In 1908 the English mathematician **Godfrey H. Hardy** (1877 - 1947) and the German Doctor **Wilhem Weinberg** They concluded that if no evolutionary factor acted on a population that met certain conditions, the frequencies of their alleles would remain unchanged over generations.

This principle became known as **Hardy-Weinberg law or theorem or principle of gene balance.**

## Hardy-Weinberg equilibrium conditions

The conditions necessary for a population to remain in gene equilibrium, according to Hardy and Weinberg, are as follows:

**The population must be very large**(theoretically, the bigger the better) so that all possible crossings can occur according to the laws of probability.**Population must be panmitic (**from greek*pan*, all, and from Latin*miscere*, mix), ie the crossings between individuals of different genotypes should occur randomly, without any preference.
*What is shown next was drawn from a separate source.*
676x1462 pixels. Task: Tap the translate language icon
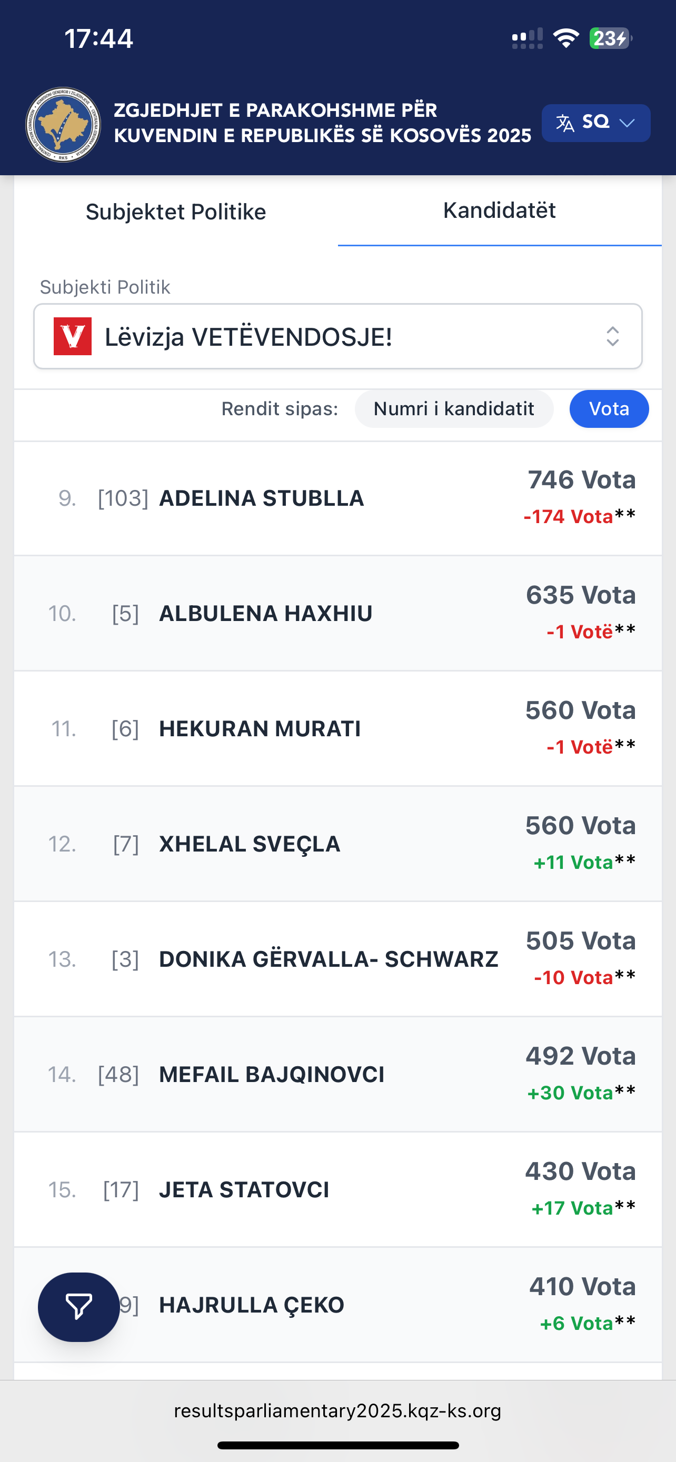click(565, 123)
A population that has these characteristics, and in which no evolutionary factors occur, such as mutation, selection or migration, will remain in gene equilibrium, that is, the frequencies of alleles do not change over the generations.
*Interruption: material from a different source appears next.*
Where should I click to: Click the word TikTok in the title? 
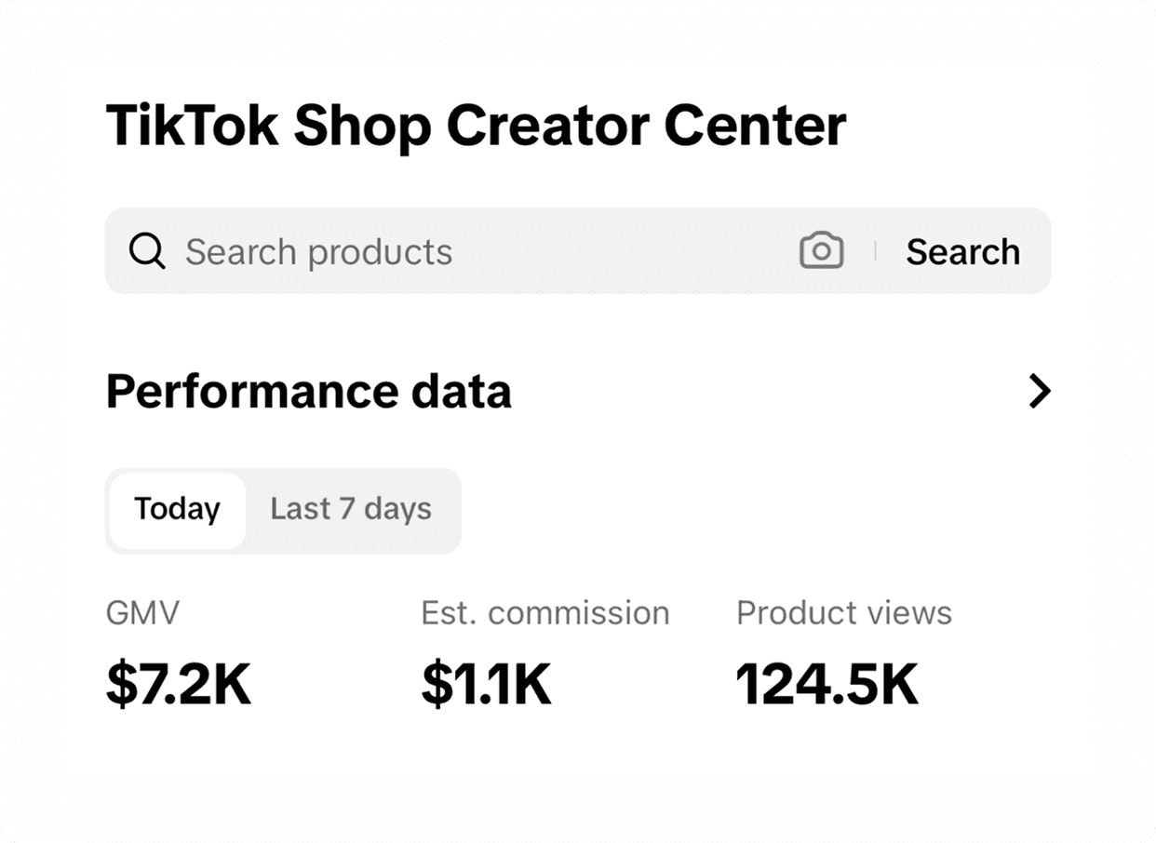[193, 126]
## The expression of gene balance

Suppose a population in gene equilibrium, in which the frequencies of alleles **THE** and **The** (non-sex) are respectively 80% and 20% (0.8 and 0.2). Knowing that each gamete carries only one allele of each gene, it can be concluded that 80% of gametes produced by members of this population will carry the allele. **THE**, and 20% will be carriers of the allele **The**.

A homozygous individual **AA** formed when a male gamete carrying an allele **THE** fecundates a female gamete also carrying an allele **THE**. The probability of this event happening is equal to the product of the frequencies with which these types of gametes occur. So the probability of forming an individual **AA** **é** **0.64 or 64%**.

**f _{(}**

_{THE)}x f_{(THE)}= 0.8 x 0.8 = 0.64 or 64%A homozygous individual **aa**, in turn, originates when two gametes meet it. The probability of this event occurring is equal to the product of the frequencies with which these gametes occurred. The probability of forming an individual **aa is 0.04 or 4%.**

**f _{(The)} x f_{(The)} = 0.2 x 0.2 = 0.04 or 4%**

A heterozygous individual **Aa** graduates when a male gamete **THE** fecundates a female gamete **The**, or when a male gamete **The** fecundates a female gamete **THE**. The probability of these events occurring is **0.32 or 32%.**

**f _{(THE)} x f_{(The)} + f_{(The)}x f_{(THE)} = 0.8 x 0.2 + 0.2 x 0.8 = 0.32 or 32%**

If we call p the frequency of the dominant allele, and q the frequency of the recessive allele, we can write that the frequency of individuals AA is equal to p2, the frequency of individuals **aa** is equal to q2, and that of heterozygous individuals **Aa** equals 2pQ. See why:

Allele frequency in male gametes p = f_{(The)} | |||

Female gamete allele frequency |
| P^{2 }= f_{(AA)} | pq = f_{(Aa)} |

qp = f_{(aa)} | what^{2} = f_{(aa)} |

The sum of the frequencies of the different genotypes will be 1 or 100%.

### P2 + 2 why + q2 = 1

### F(AA) f(Aa) + f(aa) f(aa)

The Hardy-Weinberg principle states that for a given pair of alleles with frequencies **P** and **what**, in an equilibrium Mendelian population, the frequency of the different genotypes in each generation will be in accordance with the expression p2 + 2pq + q2 = 1.

## Importance of the Hardy-Weinberg Principle

The Hardy-Weinberg principle sets a theoretical standard for gene behavior across generations. **In practice, it helps us to understand whether or not a population is in equilibrium, drawing attention to the possible evolutionary factors that are at work.**

Geneticist FJ Ayala (1934) of the University of California (USA) compares the Hardy-Weinberg principle with Newton's first law of mechanics, according to which a moving body keeps its velocity constant until no force intervenes. external. Bodies are always subject to external forces, but Newton's law is a theoretical starting point, important for understanding mechanics. The Hardy-Weinberg principle states that in the absence of evolutionary factors gene frequencies remain constant in a theoretical population. There are always evolutionary factors at work in real populations. However, the Hardy-Weinberg law is important because it allows you to determine how much and how a population's balance is being affected by evolutionary factors.